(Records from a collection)
# # # # #

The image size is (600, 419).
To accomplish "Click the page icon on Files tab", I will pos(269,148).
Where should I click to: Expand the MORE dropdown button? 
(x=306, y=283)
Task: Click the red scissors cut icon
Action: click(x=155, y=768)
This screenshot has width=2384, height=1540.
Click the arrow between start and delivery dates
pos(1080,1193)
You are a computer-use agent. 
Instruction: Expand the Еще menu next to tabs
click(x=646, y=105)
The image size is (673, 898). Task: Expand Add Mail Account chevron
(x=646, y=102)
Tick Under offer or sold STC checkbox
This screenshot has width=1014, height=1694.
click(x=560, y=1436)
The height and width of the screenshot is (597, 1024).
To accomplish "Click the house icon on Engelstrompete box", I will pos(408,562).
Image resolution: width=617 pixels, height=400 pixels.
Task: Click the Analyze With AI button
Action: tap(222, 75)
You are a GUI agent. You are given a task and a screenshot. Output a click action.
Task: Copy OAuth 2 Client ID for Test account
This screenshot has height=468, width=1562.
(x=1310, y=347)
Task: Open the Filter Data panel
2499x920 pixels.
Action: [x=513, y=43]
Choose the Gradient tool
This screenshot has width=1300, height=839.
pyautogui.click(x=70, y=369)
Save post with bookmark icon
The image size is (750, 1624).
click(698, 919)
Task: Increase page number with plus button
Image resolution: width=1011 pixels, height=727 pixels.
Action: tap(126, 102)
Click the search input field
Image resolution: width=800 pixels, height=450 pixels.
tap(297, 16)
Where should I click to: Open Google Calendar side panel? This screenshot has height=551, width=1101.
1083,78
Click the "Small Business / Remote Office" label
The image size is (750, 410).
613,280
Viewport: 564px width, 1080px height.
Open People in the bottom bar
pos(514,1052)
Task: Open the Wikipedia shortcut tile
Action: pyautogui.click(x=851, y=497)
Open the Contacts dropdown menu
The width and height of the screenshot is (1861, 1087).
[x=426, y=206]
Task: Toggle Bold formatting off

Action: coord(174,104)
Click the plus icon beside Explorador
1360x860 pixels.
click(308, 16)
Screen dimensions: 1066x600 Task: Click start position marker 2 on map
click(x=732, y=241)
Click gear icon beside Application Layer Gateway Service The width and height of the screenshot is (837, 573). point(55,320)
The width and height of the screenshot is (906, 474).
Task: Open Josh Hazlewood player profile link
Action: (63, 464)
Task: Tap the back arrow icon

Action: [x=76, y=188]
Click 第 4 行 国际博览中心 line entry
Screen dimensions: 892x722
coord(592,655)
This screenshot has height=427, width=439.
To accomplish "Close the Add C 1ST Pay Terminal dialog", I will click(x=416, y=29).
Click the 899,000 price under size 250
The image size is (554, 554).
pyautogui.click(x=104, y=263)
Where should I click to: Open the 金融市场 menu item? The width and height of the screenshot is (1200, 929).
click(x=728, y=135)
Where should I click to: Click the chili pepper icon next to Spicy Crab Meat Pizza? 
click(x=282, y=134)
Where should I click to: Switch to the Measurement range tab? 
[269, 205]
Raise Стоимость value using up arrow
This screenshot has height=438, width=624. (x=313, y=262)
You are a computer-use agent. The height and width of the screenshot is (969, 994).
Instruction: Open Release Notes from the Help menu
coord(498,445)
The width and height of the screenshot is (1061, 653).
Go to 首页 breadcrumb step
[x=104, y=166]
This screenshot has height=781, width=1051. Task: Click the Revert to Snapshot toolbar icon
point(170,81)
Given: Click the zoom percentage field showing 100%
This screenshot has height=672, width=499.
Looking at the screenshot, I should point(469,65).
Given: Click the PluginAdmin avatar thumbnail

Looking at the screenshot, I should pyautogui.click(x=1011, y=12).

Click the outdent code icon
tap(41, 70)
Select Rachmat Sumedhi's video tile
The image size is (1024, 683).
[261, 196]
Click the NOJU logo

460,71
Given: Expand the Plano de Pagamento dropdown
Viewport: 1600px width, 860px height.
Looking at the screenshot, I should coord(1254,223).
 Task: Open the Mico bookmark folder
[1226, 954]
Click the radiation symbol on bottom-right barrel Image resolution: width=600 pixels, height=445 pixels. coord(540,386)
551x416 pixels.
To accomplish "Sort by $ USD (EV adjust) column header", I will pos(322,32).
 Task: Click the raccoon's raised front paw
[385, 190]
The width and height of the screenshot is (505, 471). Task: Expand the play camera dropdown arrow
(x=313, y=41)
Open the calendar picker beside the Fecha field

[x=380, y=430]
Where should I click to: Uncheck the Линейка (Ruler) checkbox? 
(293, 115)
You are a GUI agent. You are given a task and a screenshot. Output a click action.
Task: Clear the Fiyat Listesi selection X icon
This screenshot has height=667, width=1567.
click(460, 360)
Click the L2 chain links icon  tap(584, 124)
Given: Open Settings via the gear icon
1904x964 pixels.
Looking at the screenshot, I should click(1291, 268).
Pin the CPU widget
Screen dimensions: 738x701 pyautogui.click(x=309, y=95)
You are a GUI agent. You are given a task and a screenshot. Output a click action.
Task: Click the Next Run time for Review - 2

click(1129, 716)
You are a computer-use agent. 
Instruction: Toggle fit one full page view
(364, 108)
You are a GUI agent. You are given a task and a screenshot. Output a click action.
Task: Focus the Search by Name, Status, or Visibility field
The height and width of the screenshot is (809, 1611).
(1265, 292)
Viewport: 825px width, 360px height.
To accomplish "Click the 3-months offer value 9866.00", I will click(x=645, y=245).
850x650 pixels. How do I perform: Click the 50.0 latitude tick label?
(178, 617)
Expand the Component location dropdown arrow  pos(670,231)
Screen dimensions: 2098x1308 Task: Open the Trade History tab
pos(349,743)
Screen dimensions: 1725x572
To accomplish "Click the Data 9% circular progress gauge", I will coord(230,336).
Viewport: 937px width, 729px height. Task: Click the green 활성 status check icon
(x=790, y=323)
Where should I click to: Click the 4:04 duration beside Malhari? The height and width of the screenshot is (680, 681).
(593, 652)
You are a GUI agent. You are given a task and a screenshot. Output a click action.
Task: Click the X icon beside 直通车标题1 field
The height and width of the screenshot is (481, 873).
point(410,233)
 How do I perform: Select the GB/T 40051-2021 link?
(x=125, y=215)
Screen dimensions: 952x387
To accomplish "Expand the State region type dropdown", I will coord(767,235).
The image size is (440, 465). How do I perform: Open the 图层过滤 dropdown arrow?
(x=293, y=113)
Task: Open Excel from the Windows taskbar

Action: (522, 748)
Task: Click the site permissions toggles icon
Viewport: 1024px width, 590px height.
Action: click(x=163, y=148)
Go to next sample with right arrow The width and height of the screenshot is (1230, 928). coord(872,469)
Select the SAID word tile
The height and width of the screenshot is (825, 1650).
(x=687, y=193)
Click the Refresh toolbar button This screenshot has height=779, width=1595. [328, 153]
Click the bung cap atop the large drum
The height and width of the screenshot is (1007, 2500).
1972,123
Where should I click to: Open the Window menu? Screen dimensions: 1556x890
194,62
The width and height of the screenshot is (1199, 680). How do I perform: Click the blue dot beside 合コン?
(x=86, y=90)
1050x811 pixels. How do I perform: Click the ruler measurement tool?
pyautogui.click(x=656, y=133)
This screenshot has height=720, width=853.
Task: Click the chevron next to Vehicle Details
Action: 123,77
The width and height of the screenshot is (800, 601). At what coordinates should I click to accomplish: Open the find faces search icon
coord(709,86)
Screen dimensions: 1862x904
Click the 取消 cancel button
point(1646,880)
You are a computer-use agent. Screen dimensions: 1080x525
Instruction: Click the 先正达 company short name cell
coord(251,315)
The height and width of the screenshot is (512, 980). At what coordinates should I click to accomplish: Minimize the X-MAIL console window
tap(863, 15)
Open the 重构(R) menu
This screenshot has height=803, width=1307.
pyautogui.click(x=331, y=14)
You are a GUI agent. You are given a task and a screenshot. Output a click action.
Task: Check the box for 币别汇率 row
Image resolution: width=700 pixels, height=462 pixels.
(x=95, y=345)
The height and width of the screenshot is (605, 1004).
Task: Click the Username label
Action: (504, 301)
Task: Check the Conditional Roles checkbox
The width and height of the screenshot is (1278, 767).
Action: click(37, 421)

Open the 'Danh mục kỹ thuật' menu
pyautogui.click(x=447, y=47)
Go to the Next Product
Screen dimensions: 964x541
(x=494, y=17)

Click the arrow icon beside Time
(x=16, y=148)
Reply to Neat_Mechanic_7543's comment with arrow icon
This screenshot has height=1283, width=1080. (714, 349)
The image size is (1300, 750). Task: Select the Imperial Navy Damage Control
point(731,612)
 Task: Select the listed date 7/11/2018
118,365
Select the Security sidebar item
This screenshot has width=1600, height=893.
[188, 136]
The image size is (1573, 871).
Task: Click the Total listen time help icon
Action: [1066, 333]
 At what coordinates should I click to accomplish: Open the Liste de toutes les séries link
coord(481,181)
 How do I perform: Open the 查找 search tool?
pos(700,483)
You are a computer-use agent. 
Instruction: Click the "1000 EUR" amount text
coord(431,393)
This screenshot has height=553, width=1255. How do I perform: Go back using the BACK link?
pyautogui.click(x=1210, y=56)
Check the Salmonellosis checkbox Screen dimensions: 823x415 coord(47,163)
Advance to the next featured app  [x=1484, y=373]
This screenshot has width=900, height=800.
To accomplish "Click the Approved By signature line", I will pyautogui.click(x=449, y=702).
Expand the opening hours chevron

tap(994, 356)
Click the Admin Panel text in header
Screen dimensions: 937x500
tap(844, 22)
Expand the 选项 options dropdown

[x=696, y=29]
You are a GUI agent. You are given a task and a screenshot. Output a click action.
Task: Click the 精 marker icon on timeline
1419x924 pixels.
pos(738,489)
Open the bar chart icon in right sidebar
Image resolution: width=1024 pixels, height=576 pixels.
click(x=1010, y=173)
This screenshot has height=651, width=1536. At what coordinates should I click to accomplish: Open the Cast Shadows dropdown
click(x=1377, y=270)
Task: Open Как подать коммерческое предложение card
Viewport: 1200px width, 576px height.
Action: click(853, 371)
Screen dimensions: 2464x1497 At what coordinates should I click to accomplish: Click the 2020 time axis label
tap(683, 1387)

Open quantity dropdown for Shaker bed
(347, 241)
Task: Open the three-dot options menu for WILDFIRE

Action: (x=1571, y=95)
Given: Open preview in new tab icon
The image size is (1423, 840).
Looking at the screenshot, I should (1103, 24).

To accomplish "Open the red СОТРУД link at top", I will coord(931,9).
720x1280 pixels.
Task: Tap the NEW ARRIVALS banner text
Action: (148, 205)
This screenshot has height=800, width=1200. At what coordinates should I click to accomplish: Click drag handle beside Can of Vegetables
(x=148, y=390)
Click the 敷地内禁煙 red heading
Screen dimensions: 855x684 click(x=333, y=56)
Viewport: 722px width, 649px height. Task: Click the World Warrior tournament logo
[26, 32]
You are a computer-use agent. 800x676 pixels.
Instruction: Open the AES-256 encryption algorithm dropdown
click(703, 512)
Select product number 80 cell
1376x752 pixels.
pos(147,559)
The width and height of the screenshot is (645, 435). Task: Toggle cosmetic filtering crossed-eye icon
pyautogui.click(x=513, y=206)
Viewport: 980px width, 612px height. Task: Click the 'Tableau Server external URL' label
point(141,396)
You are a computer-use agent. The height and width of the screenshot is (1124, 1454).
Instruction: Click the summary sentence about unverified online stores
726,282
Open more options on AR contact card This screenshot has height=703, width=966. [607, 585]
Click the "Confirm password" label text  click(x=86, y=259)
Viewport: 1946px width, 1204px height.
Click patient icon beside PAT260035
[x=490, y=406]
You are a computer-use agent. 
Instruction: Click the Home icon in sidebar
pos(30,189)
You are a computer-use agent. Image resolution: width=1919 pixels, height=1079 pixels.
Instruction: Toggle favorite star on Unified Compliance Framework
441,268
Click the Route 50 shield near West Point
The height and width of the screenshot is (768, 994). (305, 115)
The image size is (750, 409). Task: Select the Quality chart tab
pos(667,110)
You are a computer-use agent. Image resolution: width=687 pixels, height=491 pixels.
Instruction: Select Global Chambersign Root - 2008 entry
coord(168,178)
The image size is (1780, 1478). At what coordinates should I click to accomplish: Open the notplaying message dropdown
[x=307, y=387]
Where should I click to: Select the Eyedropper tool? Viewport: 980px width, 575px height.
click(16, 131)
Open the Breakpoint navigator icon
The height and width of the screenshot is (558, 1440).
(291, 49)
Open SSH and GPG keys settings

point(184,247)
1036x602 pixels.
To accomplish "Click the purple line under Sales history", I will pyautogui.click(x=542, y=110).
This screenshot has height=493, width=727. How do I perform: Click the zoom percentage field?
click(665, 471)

# # # # #

* WHAT YOU WILL DO *
From the records above, retype only the lines starting at the line that contains "Image resolution: width=700" and ending at the line that contains "Task: Check the Conditional Roles checkbox", both included.

* TASK SOLUTION *
Image resolution: width=700 pixels, height=462 pixels.
(x=95, y=345)
The height and width of the screenshot is (605, 1004).
Task: Click the Username label
Action: (504, 301)
Task: Check the Conditional Roles checkbox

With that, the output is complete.